Many of us consider the purchase price as the most important expense, but few take the time to calculate the lifetime cost...
According to Mint.com, the average monthly spending on all food and dining for Americans is $1,169.
On average, savings accrued from buying groceries in bulk at a Sam’s Club (instead of a Walmart, Target or other traditional grocery store) amounted to 31%—which more than offsets the annual $45 membership fee if you shop regularly. However, the amount of savings did vary based on the type of item.
While cereal, bread, cooking, baking, and snacks averaged nearly 40% savings, raisins, syrup, bottled water, and sandwich bags can save an average of 66%. If you’re still not impressed, generic household items such as aspirin and hand sanitizer result in savings of up to 83% when bought in bulk.
Most people shrug off these savings because it’s for inexpensive items. Frosted Flakes costs $0.14/oz at Costco in a larger quantity and $0.32/oz at Walmart in smaller boxes. If we compare the two at a standard 33oz box, this makes a box of Frosted Flakes at Costco $4.62, and $10.56 at Walmart.
If John Doe finishes one box of Frosted Flakes every week, he would save $308.88/yr and $3,088.80 in a decade by buying his cereal in bulk at Costco instead of at a typical supermarket like Walmart. And this is only for cereal. Imagine the savings accrued from all your groceries over time when you buy bulk.
Paying 40% less for a box of Frosted Flakes seems insignificant, but the issue is that people fail to calculate the lifetime cost effect. A person who eats cereal every morning for breakfast will be buying cereal often. That 40% savings will go a long way of you look at the yearly savings and beyond. Let’s look at how this affects us in other areas in our life.
Another example is the cost of a car. Most people consider the listing price of the car to be the most important cost because it’s what you pay up-front. They use the sticker price when considering the affordability, but the list price does not take into account the lifetime cost.

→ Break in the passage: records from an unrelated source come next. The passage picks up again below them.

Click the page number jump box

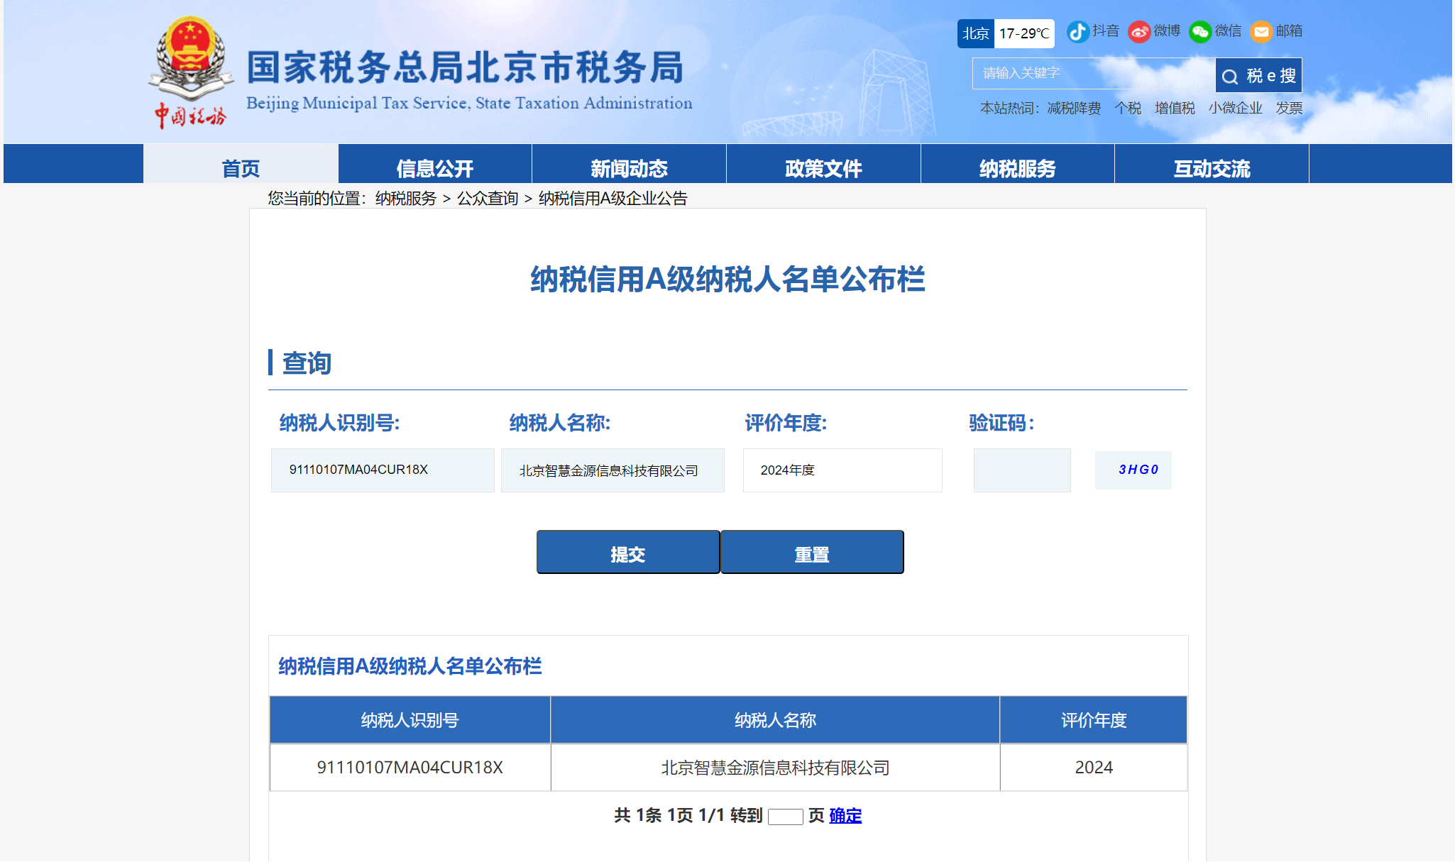(785, 817)
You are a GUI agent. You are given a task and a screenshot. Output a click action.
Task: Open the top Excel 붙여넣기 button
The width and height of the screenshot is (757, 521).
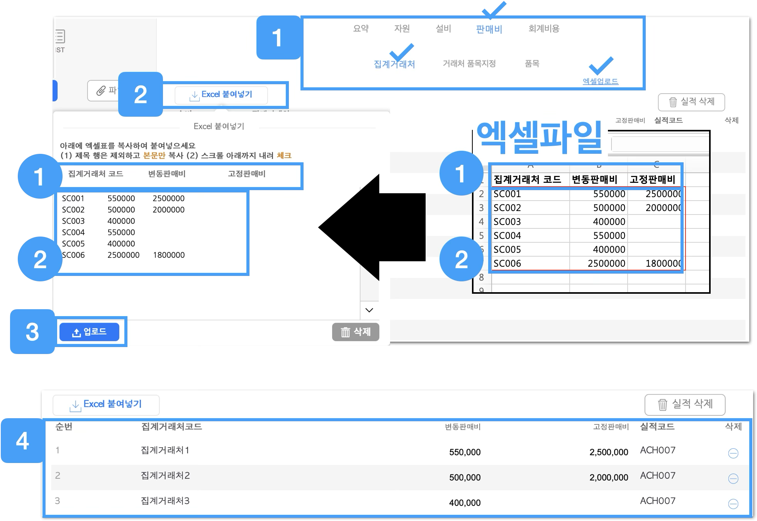[x=221, y=95]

Car B may cost $3,000 more up front, but Car B is more reliable, has cheaper repairs, better gas mileage, and holds its value phenomenally. Instinctively, people infer that car A is more affordable because it is cheaper to purchase.
It is a skill to automatically discern the lifetime cost for a product and consider additional costs in addition to the purchase price. In the example above, Car B is a lot cheaper to drive in the long run, making it the more affordable car after a few years.
The study above done by Loup Funds in 2019 that a Tesla Model 3 was cheaper to own than a Toyota Camry LE despite the Tesla being the undisputed superior luxury vehicle. Although the Camry is $14,300 cheaper to purchase, the insurance, fuel, and maintenance are all cheaper for the Tesla, but the deal-breaker comes from the cars resale value which brings Tesla’s cost per mile down to $0.41 in 2019, compared to $0.49 for the Camry.
Price is the amount of money you pay to a company for a product or service. Total cost assesses expenses that a price-only focus ignores; this includes all expenses associated with the acquisition, storage, use, maintenance, and disposal of purchased products and services. Lastly, value is the benefit that a customer gets by using a product.
The razor blade business model (also known as the ‘bait and hook’) is a strategy where an item is sold at a low price or given for free in order to increase sales of a complementary good. Common examples are printers which require ink cartridges, and game consoles which require accessories and games.
This model relies on selling what is perceived as the primary product at a very attractive price. Meanwhile, complementary goods get sold at high margins—similar to upselling. As mentioned earlier, it all comes down to the skill or just the effort of identifying lifetime costs.
Some common products that operate with this strategy are:
- Sony’s Playstaytion who sells their hardware at a loss and profits from digital game downloads, add-on content, premium subscription services, and other digital add-ons.
- Any airline offers additional features such as upgraded baggage limits, seats with more legroom, hotel rooms, lounges, and a lot more. They made a reported $28 billion in ‘ancillary’ revenue (revenue from anything other than tickets) in 2016 alone.
- Movie theaters are a prime example. In 2018, 62% of AMC’s total revenue came from admissions, 31% percent was concessions. However, AMC kept 84% of concession revenue as profit, compared to less than 50% of admissions.
- All small packaged items. As mentioned in the Costco example above, buying things in small packaging may be more convenient or seem cheaper. But the reality is, the larger the quantity you buy at once the cheaper you are paying per unit. This applies to any category, from food to electronics to clothing. Don’t overpay for something just because the price-tag is smaller!